Should you floss your baby’s teeth?

You will also want to begin flossing as soon as any teeth are touching, Delarosa says. He recommends using one of the small claw-like floss contraptions, which makes it easier to maneuver in their little mouths, and is more user-friendly for kids.

What are some ways you can help your baby deal with having her teeth brushed and flossed?

Cleaning your baby’s teeth is a must. Unfortunately, some babies don’t love the experience. “It helps to sing or play a song that they like to keep them distracted,” Delarosa suggests. “Also, if your baby loves the bath, you can brush and floss then while she’s splashing around and playing.”

When should you take your child to see the dentist for the first time?

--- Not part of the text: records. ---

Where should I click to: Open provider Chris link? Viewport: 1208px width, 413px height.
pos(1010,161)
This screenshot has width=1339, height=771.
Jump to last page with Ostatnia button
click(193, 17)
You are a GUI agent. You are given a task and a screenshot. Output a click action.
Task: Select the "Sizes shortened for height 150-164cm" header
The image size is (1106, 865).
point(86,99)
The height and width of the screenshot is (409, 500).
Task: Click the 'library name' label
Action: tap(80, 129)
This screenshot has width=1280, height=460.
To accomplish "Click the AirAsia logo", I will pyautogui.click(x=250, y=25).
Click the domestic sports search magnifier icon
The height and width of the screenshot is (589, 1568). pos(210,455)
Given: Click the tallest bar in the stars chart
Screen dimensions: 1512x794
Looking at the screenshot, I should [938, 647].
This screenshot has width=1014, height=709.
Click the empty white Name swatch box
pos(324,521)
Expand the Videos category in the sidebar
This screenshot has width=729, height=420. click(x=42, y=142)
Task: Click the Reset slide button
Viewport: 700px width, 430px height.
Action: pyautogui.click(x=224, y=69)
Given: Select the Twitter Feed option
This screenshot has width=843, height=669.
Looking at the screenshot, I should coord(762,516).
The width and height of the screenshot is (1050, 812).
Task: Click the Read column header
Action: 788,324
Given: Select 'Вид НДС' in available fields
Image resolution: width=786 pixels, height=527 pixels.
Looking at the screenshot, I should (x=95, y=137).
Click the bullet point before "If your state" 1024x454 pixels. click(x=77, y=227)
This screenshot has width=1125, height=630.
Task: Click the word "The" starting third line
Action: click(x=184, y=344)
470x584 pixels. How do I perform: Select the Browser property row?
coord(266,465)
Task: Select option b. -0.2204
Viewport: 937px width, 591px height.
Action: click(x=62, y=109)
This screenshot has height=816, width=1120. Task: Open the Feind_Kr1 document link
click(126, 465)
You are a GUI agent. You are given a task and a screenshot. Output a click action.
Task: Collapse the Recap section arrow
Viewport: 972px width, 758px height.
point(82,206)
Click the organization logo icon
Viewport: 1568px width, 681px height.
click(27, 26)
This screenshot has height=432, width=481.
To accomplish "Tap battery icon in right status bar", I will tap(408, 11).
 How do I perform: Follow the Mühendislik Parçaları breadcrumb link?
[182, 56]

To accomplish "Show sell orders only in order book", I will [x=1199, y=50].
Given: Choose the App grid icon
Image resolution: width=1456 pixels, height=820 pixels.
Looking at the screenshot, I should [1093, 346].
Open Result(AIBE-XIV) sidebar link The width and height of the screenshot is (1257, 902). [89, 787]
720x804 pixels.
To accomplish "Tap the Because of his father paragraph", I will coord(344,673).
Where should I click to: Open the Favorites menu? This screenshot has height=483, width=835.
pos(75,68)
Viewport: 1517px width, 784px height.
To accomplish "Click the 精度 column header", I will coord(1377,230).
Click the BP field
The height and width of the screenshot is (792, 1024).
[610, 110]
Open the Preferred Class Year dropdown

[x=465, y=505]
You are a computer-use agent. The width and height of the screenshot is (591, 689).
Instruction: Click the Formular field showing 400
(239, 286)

The American Academy of Pediatric Dentistry recommends that babies see a dentist around their first birthday. Not only is it important to have those little chompers checked out, but as Dr. Caldera points out, “Making a dental exam part of their yearly well visits helps to establish a dental home, which is important for preventing cavities, as well as learning about your baby’s growth, development, and oral health.”